[Records drawn from a dataset]
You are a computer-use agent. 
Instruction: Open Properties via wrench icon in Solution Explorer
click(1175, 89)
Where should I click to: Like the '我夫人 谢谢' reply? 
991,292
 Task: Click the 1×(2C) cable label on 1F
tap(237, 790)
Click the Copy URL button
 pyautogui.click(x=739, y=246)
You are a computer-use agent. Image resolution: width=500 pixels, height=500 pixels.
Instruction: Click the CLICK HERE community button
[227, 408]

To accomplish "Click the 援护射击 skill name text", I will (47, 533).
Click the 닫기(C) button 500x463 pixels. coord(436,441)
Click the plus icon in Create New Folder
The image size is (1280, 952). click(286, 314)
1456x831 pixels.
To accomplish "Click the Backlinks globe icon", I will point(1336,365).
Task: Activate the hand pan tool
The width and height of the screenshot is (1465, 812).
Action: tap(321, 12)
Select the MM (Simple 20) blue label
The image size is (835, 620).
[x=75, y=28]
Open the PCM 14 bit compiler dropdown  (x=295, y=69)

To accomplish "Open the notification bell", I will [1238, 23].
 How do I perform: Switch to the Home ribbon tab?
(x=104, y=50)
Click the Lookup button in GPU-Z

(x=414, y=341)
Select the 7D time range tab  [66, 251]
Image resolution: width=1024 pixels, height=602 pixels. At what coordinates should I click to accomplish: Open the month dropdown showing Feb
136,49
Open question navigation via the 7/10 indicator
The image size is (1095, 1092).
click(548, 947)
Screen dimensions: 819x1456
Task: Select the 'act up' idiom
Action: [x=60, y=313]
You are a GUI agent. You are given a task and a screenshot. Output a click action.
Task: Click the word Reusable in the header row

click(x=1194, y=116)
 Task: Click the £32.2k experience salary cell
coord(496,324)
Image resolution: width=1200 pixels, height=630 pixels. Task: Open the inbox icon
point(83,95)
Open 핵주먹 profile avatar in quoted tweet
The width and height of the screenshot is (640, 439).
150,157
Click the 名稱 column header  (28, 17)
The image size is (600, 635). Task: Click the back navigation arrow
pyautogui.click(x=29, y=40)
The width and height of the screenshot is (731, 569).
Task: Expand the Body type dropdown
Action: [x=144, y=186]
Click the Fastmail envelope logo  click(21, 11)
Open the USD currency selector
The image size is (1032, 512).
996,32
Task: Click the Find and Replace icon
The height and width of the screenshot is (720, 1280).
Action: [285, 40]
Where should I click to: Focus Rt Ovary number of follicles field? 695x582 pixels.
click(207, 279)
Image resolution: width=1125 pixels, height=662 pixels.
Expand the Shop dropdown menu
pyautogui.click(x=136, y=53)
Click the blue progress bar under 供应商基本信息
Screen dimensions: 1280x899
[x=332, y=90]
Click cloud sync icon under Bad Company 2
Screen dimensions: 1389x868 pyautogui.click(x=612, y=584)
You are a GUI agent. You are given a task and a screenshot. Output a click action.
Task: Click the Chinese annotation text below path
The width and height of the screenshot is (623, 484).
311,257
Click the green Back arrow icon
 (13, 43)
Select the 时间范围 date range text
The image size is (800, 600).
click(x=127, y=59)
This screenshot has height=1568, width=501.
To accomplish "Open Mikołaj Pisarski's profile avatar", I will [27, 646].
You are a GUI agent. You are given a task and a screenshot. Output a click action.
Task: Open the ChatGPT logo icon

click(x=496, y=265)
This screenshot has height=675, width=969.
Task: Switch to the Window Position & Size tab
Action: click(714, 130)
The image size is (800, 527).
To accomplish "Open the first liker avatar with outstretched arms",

- **What needs to be done**: Provide all the records again, word for word.

- **Answer space**:
You are a computer-use agent. 
Instruction: Open Properties via wrench icon in Solution Explorer
click(1175, 89)
Where should I click to: Like the '我夫人 谢谢' reply? 
991,292
 Task: Click the 1×(2C) cable label on 1F
tap(237, 790)
Click the Copy URL button
 pyautogui.click(x=739, y=246)
You are a computer-use agent. Image resolution: width=500 pixels, height=500 pixels.
Instruction: Click the CLICK HERE community button
[227, 408]

To accomplish "Click the 援护射击 skill name text", I will (47, 533).
Click the 닫기(C) button 500x463 pixels. coord(436,441)
Click the plus icon in Create New Folder
The image size is (1280, 952). click(286, 314)
1456x831 pixels.
To accomplish "Click the Backlinks globe icon", I will point(1336,365).
Task: Activate the hand pan tool
The width and height of the screenshot is (1465, 812).
Action: tap(321, 12)
Select the MM (Simple 20) blue label
The image size is (835, 620).
[x=75, y=28]
Open the PCM 14 bit compiler dropdown  (x=295, y=69)

To accomplish "Open the notification bell", I will [1238, 23].
 How do I perform: Switch to the Home ribbon tab?
(x=104, y=50)
Click the Lookup button in GPU-Z

(x=414, y=341)
Select the 7D time range tab  [66, 251]
Image resolution: width=1024 pixels, height=602 pixels. At what coordinates should I click to accomplish: Open the month dropdown showing Feb
136,49
Open question navigation via the 7/10 indicator
The image size is (1095, 1092).
click(548, 947)
Screen dimensions: 819x1456
Task: Select the 'act up' idiom
Action: [x=60, y=313]
You are a GUI agent. You are given a task and a screenshot. Output a click action.
Task: Click the word Reusable in the header row

click(x=1194, y=116)
 Task: Click the £32.2k experience salary cell
coord(496,324)
Image resolution: width=1200 pixels, height=630 pixels. Task: Open the inbox icon
point(83,95)
Open 핵주먹 profile avatar in quoted tweet
The width and height of the screenshot is (640, 439).
150,157
Click the 名稱 column header  (28, 17)
The image size is (600, 635). Task: Click the back navigation arrow
pyautogui.click(x=29, y=40)
The width and height of the screenshot is (731, 569).
Task: Expand the Body type dropdown
Action: [x=144, y=186]
Click the Fastmail envelope logo  click(21, 11)
Open the USD currency selector
The image size is (1032, 512).
996,32
Task: Click the Find and Replace icon
The height and width of the screenshot is (720, 1280).
Action: [285, 40]
Where should I click to: Focus Rt Ovary number of follicles field? 695x582 pixels.
click(207, 279)
Image resolution: width=1125 pixels, height=662 pixels.
Expand the Shop dropdown menu
pyautogui.click(x=136, y=53)
Click the blue progress bar under 供应商基本信息
Screen dimensions: 1280x899
[x=332, y=90]
Click cloud sync icon under Bad Company 2
Screen dimensions: 1389x868 pyautogui.click(x=612, y=584)
You are a GUI agent. You are given a task and a screenshot. Output a click action.
Task: Click the Chinese annotation text below path
The width and height of the screenshot is (623, 484).
311,257
Click the green Back arrow icon
 (13, 43)
Select the 时间范围 date range text
The image size is (800, 600).
click(x=127, y=59)
This screenshot has height=1568, width=501.
To accomplish "Open Mikołaj Pisarski's profile avatar", I will [27, 646].
You are a GUI agent. You are given a task and a screenshot. Output a click action.
Task: Open the ChatGPT logo icon

click(x=496, y=265)
This screenshot has height=675, width=969.
Task: Switch to the Window Position & Size tab
Action: click(714, 130)
The image size is (800, 527).
To accomplish "Open the first liker avatar with outstretched arms",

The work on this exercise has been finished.